- Document
====================

Constat n°1 : je ne suis pas de mon époque. En tout cas pour les séries. J'ai cumulé un certain retard en la matière, alors même que l'on vante la série comme le grand passeur d'histoire de notre temps, comme la nouvelle référence en matière d'expression par l'image animée, comme ayant dépassé et ringardisé le cinéma, mon médium de prédilection jusqu'à présent. J'ai donc activement entrepris depuis plusieurs années de me « rattraper », ou tout du moins d'aller voir ce que valaient vraiment ces séries. C'est dans cette optique que j'ai regardé Les Soprano, et c'est dans ce sens qu'en tant que meilleure expérience sérielle je lui avais attribué la note de 10. À l'opposé, j'avais trouvé fort médiocre une autre série encensée à outrance, Fargo, mais passons.

====================

- Extraits de données
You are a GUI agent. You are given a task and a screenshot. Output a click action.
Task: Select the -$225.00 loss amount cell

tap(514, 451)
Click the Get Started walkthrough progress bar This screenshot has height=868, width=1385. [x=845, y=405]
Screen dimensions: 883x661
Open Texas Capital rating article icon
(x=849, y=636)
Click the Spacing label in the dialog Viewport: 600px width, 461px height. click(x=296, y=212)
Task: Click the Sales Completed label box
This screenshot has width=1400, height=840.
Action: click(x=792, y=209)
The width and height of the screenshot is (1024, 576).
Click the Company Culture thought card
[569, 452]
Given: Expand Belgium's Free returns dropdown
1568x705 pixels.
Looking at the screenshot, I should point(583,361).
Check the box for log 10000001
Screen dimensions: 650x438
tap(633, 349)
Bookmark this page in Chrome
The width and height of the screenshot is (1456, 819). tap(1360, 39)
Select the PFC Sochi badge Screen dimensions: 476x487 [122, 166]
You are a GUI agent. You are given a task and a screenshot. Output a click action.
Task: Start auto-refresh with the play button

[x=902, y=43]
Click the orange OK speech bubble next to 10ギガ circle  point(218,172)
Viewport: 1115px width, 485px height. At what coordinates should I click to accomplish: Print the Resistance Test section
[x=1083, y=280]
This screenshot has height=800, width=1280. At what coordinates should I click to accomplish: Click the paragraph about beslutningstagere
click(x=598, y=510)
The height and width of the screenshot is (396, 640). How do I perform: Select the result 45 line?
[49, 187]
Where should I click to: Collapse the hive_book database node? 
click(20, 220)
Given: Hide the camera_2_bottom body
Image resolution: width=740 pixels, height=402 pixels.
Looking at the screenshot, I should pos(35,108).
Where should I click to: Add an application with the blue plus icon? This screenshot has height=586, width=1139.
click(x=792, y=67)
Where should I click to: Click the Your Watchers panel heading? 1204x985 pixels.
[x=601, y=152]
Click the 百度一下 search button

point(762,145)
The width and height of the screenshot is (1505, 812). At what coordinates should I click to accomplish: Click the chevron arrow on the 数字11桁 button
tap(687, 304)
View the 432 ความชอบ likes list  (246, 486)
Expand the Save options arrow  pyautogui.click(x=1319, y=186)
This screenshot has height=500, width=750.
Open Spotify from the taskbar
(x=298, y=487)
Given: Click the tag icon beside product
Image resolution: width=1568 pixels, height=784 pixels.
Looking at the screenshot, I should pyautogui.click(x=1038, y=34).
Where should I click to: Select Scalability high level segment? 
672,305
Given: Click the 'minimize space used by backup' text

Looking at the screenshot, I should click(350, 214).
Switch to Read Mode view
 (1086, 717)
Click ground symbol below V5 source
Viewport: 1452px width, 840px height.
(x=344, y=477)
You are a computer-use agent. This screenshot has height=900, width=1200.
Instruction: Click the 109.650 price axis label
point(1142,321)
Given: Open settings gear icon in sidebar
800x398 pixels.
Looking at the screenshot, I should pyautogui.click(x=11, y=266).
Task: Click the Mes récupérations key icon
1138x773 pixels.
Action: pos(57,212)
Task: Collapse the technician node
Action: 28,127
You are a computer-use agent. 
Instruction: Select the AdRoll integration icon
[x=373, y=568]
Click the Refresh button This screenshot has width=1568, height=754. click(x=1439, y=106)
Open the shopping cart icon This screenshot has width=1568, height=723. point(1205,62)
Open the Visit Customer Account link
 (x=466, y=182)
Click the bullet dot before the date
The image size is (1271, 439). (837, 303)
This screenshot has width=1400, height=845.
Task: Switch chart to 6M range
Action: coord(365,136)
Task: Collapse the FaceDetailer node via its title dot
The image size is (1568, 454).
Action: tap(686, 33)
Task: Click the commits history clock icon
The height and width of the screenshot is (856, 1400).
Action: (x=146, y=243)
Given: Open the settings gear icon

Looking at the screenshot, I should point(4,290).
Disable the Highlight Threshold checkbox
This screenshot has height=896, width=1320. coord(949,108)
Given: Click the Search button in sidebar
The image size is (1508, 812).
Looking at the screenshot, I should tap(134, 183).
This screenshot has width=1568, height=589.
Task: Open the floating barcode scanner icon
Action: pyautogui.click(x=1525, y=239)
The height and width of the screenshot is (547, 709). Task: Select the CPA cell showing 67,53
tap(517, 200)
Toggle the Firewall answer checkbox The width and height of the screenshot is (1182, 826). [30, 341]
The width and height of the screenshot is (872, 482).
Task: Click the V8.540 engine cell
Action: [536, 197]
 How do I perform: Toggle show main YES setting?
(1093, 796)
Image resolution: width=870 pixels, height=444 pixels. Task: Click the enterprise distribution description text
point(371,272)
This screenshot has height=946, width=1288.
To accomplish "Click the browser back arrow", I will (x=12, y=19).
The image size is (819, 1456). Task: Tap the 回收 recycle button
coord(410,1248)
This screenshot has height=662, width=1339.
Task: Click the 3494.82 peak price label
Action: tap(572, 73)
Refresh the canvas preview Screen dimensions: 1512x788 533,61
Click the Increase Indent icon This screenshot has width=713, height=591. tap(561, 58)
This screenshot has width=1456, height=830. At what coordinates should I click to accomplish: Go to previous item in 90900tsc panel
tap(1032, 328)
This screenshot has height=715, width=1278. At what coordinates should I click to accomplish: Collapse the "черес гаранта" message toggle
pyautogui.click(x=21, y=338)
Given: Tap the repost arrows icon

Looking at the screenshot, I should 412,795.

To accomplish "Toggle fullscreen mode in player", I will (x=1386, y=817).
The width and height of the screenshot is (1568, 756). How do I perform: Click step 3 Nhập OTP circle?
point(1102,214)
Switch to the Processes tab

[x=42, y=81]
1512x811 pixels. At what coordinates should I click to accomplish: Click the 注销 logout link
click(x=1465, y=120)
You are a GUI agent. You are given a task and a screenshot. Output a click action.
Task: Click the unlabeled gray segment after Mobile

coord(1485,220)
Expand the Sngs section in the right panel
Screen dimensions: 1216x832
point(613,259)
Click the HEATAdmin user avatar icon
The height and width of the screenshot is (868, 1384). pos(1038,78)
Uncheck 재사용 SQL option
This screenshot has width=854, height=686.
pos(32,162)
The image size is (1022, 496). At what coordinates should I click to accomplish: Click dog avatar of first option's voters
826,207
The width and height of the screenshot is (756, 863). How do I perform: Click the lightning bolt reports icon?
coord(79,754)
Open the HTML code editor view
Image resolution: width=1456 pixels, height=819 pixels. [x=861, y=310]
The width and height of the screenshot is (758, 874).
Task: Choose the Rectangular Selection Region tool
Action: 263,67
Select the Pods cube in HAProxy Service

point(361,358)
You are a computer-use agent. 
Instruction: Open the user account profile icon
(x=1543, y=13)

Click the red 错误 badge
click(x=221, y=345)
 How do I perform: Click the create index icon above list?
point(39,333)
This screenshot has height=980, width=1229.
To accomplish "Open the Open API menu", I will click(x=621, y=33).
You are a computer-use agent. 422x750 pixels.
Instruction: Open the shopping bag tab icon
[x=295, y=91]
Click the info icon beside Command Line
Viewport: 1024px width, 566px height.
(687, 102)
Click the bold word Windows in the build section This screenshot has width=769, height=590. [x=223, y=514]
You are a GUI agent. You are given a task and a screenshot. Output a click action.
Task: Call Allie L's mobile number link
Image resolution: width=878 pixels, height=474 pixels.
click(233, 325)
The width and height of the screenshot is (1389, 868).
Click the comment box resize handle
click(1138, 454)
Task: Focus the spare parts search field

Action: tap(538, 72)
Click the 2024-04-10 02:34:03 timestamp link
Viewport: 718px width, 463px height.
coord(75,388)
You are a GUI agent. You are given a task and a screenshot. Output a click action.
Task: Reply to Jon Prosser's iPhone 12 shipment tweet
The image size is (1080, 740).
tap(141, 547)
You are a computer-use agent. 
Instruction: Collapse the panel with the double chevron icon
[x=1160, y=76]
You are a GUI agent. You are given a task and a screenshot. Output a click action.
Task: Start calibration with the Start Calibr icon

====================

- Consignes
Recopiez sans aucune modification le passage du document sur les séries qui va de « Constat n°1 : je » jusqu'à « Fargo, mais passons. » inclus.

- Exercice corrigé
Constat n°1 : je ne suis pas de mon époque. En tout cas pour les séries. J'ai cumulé un certain retard en la matière, alors même que l'on vante la série comme le grand passeur d'histoire de notre temps, comme la nouvelle référence en matière d'expression par l'image animée, comme ayant dépassé et ringardisé le cinéma, mon médium de prédilection jusqu'à présent. J'ai donc activement entrepris depuis plusieurs années de me « rattraper », ou tout du moins d'aller voir ce que valaient vraiment ces séries. C'est dans cette optique que j'ai regardé Les Soprano, et c'est dans ce sens qu'en tant que meilleure expérience sérielle je lui avais attribué la note de 10. À l'opposé, j'avais trouvé fort médiocre une autre série encensée à outrance, Fargo, mais passons.